**EXCERPTED TEXT**
-------------------------
From: Washington Post
Nov. 17, 2002

By William Branigin
Washington Post Staff Writer
Sunday, November 17, 2002; Page C01

James and Janet Byrne knew they were facing a major challenge when their first child was born five years ago. James has cerebral palsy and is hearing-impaired. Janet is completely deaf.

"Would my hearing child be able to understand deaf parents?" James Byrne said he wondered when the couple's son, John, arrived.

Help came from Healthy Families Virginia, which enrolled the couple in its program of weekly home visits and referred James Byrne to an anger-management course at a local mental health center to deal with frustrations stemming from his disabilities and work-related stress. The $15 million Healthy Families program, a public-private partnership that has 36 sites around the state, is aimed mainly at preventing child abuse and neglect by helping its clients -- mainly single mothers -- become better parents. It also serves as a safety net for new parents with disabilities.

On Tuesday, as program officials, social workers and local elected leaders looked on, Virginia first lady Lisa Collis awarded the Byrne family -- which now includes 9-month-old Louise -- a certificate as the first to complete the five-year Healthy Families program in the Mount Vernon area, one of four Fairfax County locations where it is offered.
-------------------------
**WRITTEN EXERCISE**
Continue the article on the Byrne family and Healthy Families Virginia, starting after its final paragraph.

**RAW DATA**
-------------------------
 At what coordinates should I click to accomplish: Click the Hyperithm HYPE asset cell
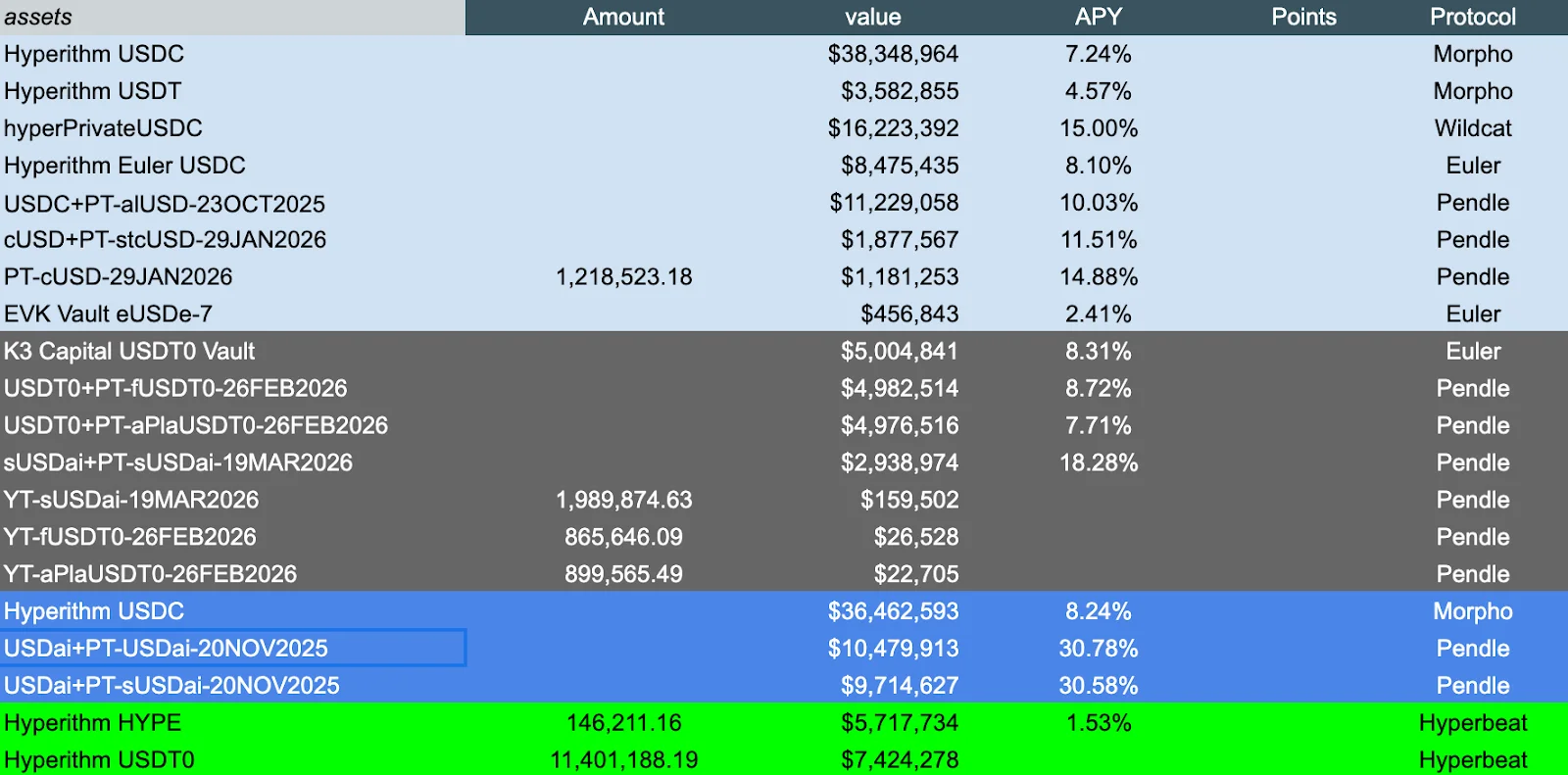(x=93, y=723)

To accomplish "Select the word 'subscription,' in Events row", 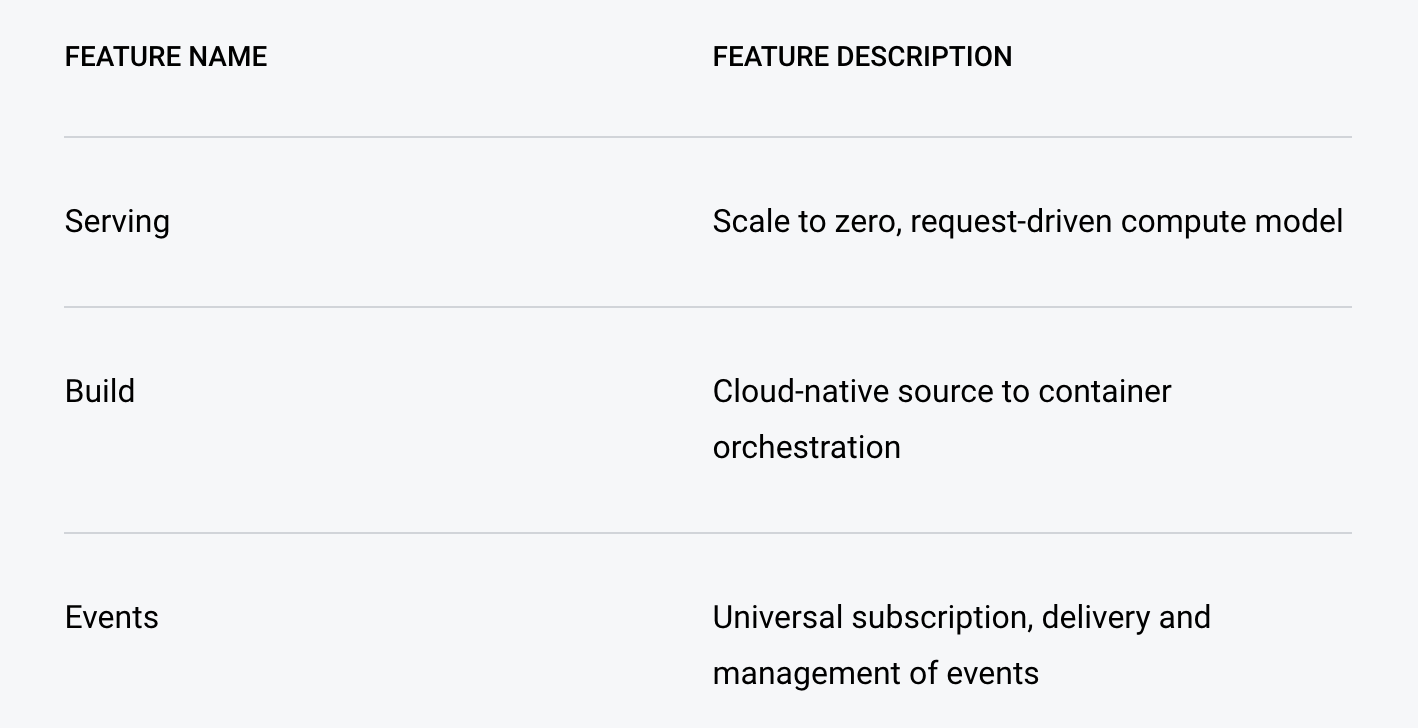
-------------------------
**TASK OUTPUT**
How many more of the state's more than 4,000 enrolled families will graduate is anybody's guess. After rescuing the program last year from budget cuts planned by then-governor James S. Gilmore III (R), Healthy Families advocates are worried that it could again land on the chopping block.

To save money, Virginia has replaced its $3.7 million annual contribution to the program with federal welfare funds, a move that eliminates the state's ability to obtain federal matching grants. The federal welfare funding is scheduled to run out after next fiscal year, possibly earlier if the slumping economy expands the welfare rolls, advocates said.

"It's a nervous time for us," said Johanna Schuchert, director of Healthy Families Virginia. Although the program so far has survived in the budget plans of Gov. Mark R. Warner (D), "we know that another billion dollars has to be cut," she said. "And when the General Assembly session comes, all the money will be up for grabs again."

Like other prevention programs, Healthy Families "is extremely vulnerable," said Mary Agee, president of Northern Virginia Family Service, a charity that helps administer the program locally. "Most of our health and human services that are not mandated are being looked at very closely, given the seriousness of the budget cuts. . . . It's just a tragic situation to be facing these choices."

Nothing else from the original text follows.